Ai domiciliari nella sua abitazione sull’isola di Favignana dallo scorso 13 agosto, continuava ad agire così come meglio reputava, infischiandosene dei divieti, delle prescrizione, come se non fosse un detenuto.

Vito D’Angelo baciava, accoglieva, intratteneva rapporti, senza manifestare particolari problemi di salute. E dire che mentre era rinchiuso nel Pagliarelli di Palermo, gli erano stati concessi i domiciliari perché le sue condizioni erano state ritenute incompatibili col regime carcerario.

Durante l’operazione Scrigno dello scorso 5 marzo, i carabinieri di Trapani hanno arrestato 26 persone accusate, a vario titolo, di associazione mafiosa, scambio elettorale politico mafioso, estorsione, danneggiamento seguito da incendio e altro: tutti reati aggravati dal metodo mafioso.

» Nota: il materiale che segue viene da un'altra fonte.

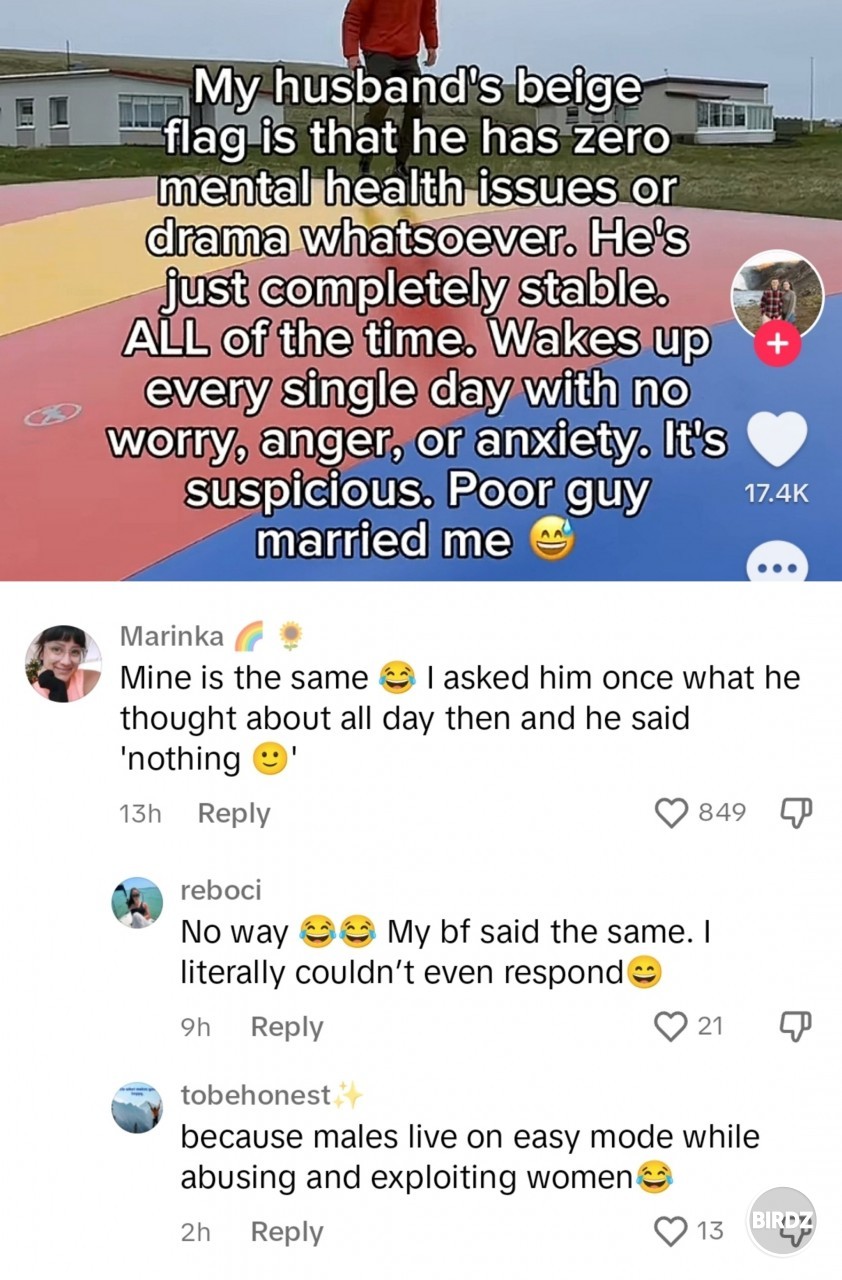Open Marinka's profile avatar
The image size is (842, 1280).
coord(63,663)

Fra gli arrestati, il 71enne Vito D’Angelo, considerato il vertice della filiale di Cosa Nostra sull’isola di Favignana; ruolo, il suo, documentato, per la prima volta, proprio nel corso delle indagini che hanno caratterizzato l’operazione Scrigno.

Una volta ottenuti i domiciliari, l’anziano boss, secondo quanto scoperto dai militari che, nel frattempo, hanno tenuto sotto controllo la sua condotta, ha manifestato una salute di ferro e ha ricominciato a trasgredire il divieto di comunicare, incontrando più volte soggetti che, a loro volta, così come emerso durante l’operazione Scrigno, si erano interfacciati con altri arrestati, Francesco Virga e Francesco Peralta, entrambi sottoposti al carcere duro.

Insomma, D’Angelo, oltre ad essere perfettamente autosufficiente, era ancora il punto di riferimento della mafia trapanese sull’isola. Ecco perché è stato rinchiuso nuovamente nel carcere palermitano.